SHORT TASK –
Turn the records below into a numbered list, one line per item, leaving out any blank lines.

>> BEGIN LISTED ENTRIES

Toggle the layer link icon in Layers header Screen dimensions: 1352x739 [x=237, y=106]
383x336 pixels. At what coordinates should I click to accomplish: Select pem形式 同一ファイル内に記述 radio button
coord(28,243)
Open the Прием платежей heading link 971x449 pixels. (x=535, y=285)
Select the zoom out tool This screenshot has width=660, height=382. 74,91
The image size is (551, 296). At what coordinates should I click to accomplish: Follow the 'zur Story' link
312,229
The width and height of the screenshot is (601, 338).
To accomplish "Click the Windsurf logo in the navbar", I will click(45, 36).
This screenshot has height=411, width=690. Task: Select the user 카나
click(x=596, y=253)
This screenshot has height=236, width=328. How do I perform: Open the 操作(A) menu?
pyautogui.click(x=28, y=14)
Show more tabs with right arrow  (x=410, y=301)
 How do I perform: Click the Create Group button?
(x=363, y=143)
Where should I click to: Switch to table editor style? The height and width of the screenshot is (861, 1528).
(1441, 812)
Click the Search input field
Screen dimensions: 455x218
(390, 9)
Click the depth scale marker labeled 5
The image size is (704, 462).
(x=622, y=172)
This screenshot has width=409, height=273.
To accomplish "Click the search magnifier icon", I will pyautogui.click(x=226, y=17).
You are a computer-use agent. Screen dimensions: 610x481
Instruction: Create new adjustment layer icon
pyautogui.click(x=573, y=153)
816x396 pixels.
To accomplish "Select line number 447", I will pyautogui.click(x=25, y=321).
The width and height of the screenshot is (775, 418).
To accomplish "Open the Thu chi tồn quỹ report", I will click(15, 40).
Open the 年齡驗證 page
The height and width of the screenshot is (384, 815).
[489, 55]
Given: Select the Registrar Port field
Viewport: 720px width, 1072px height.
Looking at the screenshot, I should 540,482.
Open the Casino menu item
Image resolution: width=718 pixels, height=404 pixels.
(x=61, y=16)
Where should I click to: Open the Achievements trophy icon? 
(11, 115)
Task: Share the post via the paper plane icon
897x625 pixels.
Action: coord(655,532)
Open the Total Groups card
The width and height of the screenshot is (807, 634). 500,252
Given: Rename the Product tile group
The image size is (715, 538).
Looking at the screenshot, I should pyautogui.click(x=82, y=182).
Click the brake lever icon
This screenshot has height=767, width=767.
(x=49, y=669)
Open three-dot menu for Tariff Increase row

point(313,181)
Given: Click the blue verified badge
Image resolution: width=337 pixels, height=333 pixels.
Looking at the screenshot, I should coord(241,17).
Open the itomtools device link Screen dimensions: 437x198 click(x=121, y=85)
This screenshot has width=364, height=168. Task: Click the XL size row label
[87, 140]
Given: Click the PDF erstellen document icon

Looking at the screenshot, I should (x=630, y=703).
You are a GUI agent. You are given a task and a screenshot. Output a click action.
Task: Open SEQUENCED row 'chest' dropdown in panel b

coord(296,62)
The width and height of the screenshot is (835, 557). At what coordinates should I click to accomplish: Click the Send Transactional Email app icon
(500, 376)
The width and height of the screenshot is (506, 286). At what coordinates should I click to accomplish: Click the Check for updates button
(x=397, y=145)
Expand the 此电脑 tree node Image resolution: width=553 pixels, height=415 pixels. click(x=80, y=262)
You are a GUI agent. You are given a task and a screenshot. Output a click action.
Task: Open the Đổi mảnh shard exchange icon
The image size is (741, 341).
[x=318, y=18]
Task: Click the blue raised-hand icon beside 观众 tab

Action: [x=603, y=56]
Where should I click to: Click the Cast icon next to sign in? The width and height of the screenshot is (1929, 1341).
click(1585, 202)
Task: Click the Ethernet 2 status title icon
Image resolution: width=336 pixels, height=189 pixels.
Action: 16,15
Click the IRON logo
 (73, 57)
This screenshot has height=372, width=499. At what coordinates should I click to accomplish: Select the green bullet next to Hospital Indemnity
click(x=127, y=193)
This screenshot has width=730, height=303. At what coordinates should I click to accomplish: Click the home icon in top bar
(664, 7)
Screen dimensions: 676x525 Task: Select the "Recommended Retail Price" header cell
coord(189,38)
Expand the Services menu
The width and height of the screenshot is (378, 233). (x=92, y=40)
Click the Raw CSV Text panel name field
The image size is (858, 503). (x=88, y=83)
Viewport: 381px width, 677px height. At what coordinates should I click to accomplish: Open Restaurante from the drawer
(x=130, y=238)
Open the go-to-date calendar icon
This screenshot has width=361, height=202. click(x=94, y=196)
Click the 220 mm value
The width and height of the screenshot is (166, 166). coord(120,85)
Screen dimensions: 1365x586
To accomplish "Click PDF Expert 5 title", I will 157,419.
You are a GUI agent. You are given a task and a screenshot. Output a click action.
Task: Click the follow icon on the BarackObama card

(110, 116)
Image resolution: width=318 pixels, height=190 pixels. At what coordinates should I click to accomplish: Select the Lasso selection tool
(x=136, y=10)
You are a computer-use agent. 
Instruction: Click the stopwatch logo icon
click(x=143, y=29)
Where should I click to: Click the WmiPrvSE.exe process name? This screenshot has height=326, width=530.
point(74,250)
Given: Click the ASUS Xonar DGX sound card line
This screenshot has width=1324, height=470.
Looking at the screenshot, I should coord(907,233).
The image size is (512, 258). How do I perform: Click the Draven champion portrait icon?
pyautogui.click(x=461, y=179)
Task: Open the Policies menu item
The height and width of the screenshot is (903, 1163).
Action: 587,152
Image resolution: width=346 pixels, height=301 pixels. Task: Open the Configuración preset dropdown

>> END LISTED ENTRIES

SOLVED PROBLEM –
1. Toggle the layer link icon in Layers header Screen dimensions: 1352x739 [x=237, y=106]
2. 383x336 pixels. At what coordinates should I click to accomplish: Select pem形式 同一ファイル内に記述 radio button
3. coord(28,243)
4. Open the Прием платежей heading link 971x449 pixels. (x=535, y=285)
5. Select the zoom out tool This screenshot has width=660, height=382. 74,91
6. The image size is (551, 296). At what coordinates should I click to accomplish: Follow the 'zur Story' link
7. 312,229
8. The width and height of the screenshot is (601, 338).
9. To accomplish "Click the Windsurf logo in the navbar", I will click(45, 36).
10. This screenshot has height=411, width=690. Task: Select the user 카나
11. click(x=596, y=253)
12. This screenshot has height=236, width=328. How do I perform: Open the 操作(A) menu?
13. pyautogui.click(x=28, y=14)
14. Show more tabs with right arrow  (x=410, y=301)
15.  How do I perform: Click the Create Group button?
16. (x=363, y=143)
17. Where should I click to: Switch to table editor style? The height and width of the screenshot is (861, 1528).
18. (1441, 812)
19. Click the Search input field
20. Screen dimensions: 455x218
21. (390, 9)
22. Click the depth scale marker labeled 5
23. The image size is (704, 462).
24. (x=622, y=172)
25. This screenshot has width=409, height=273.
26. To accomplish "Click the search magnifier icon", I will pyautogui.click(x=226, y=17).
27. You are a computer-use agent. Screen dimensions: 610x481
28. Instruction: Create new adjustment layer icon
29. pyautogui.click(x=573, y=153)
30. 816x396 pixels.
31. To accomplish "Select line number 447", I will pyautogui.click(x=25, y=321).
32. The width and height of the screenshot is (775, 418).
33. To accomplish "Open the Thu chi tồn quỹ report", I will click(15, 40).
34. Open the 年齡驗證 page
35. The height and width of the screenshot is (384, 815).
36. [489, 55]
37. Given: Select the Registrar Port field
38. Viewport: 720px width, 1072px height.
39. Looking at the screenshot, I should 540,482.
40. Open the Casino menu item
41. Image resolution: width=718 pixels, height=404 pixels.
42. (x=61, y=16)
43. Where should I click to: Open the Achievements trophy icon? 
44. (11, 115)
45. Task: Share the post via the paper plane icon
46. 897x625 pixels.
47. Action: coord(655,532)
48. Open the Total Groups card
49. The width and height of the screenshot is (807, 634). 500,252
50. Given: Rename the Product tile group
51. The image size is (715, 538).
52. Looking at the screenshot, I should pyautogui.click(x=82, y=182).
53. Click the brake lever icon
54. This screenshot has height=767, width=767.
55. (x=49, y=669)
56. Open three-dot menu for Tariff Increase row
57. point(313,181)
58. Given: Click the blue verified badge
59. Image resolution: width=337 pixels, height=333 pixels.
60. Looking at the screenshot, I should coord(241,17).
61. Open the itomtools device link Screen dimensions: 437x198 click(x=121, y=85)
62. This screenshot has width=364, height=168. Task: Click the XL size row label
63. [87, 140]
64. Given: Click the PDF erstellen document icon
65. Looking at the screenshot, I should (x=630, y=703).
66. You are a GUI agent. You are given a task and a screenshot. Output a click action.
67. Task: Open SEQUENCED row 'chest' dropdown in panel b
68. coord(296,62)
69. The width and height of the screenshot is (835, 557). At what coordinates should I click to accomplish: Click the Send Transactional Email app icon
70. (500, 376)
71. The width and height of the screenshot is (506, 286). At what coordinates should I click to accomplish: Click the Check for updates button
72. (x=397, y=145)
73. Expand the 此电脑 tree node Image resolution: width=553 pixels, height=415 pixels. click(x=80, y=262)
74. You are a GUI agent. You are given a task and a screenshot. Output a click action.
75. Task: Open the Đổi mảnh shard exchange icon
76. The image size is (741, 341).
77. [x=318, y=18]
78. Task: Click the blue raised-hand icon beside 观众 tab
79. Action: [x=603, y=56]
80. Where should I click to: Click the Cast icon next to sign in? The width and height of the screenshot is (1929, 1341).
81. click(1585, 202)
82. Task: Click the Ethernet 2 status title icon
83. Image resolution: width=336 pixels, height=189 pixels.
84. Action: 16,15
85. Click the IRON logo
86.  (73, 57)
87. This screenshot has height=372, width=499. At what coordinates should I click to accomplish: Select the green bullet next to Hospital Indemnity
88. click(x=127, y=193)
89. This screenshot has width=730, height=303. At what coordinates should I click to accomplish: Click the home icon in top bar
90. (664, 7)
91. Screen dimensions: 676x525 Task: Select the "Recommended Retail Price" header cell
92. coord(189,38)
93. Expand the Services menu
94. The width and height of the screenshot is (378, 233). (x=92, y=40)
95. Click the Raw CSV Text panel name field
96. The image size is (858, 503). (x=88, y=83)
97. Viewport: 381px width, 677px height. At what coordinates should I click to accomplish: Open Restaurante from the drawer
98. (x=130, y=238)
99. Open the go-to-date calendar icon
100. This screenshot has width=361, height=202. click(x=94, y=196)
101. Click the 220 mm value
102. The width and height of the screenshot is (166, 166). coord(120,85)
103. Screen dimensions: 1365x586
104. To accomplish "Click PDF Expert 5 title", I will 157,419.
105. You are a GUI agent. You are given a task and a screenshot. Output a click action.
106. Task: Click the follow icon on the BarackObama card
107. (110, 116)
108. Image resolution: width=318 pixels, height=190 pixels. At what coordinates should I click to accomplish: Select the Lasso selection tool
109. (x=136, y=10)
110. You are a computer-use agent. 
111. Instruction: Click the stopwatch logo icon
112. click(x=143, y=29)
113. Where should I click to: Click the WmiPrvSE.exe process name? This screenshot has height=326, width=530.
114. point(74,250)
115. Given: Click the ASUS Xonar DGX sound card line
116. This screenshot has width=1324, height=470.
117. Looking at the screenshot, I should coord(907,233).
118. The image size is (512, 258). How do I perform: Click the Draven champion portrait icon?
119. pyautogui.click(x=461, y=179)
120. Task: Open the Policies menu item
121. The height and width of the screenshot is (903, 1163).
122. Action: 587,152
123. Image resolution: width=346 pixels, height=301 pixels. Task: Open the Configuración preset dropdown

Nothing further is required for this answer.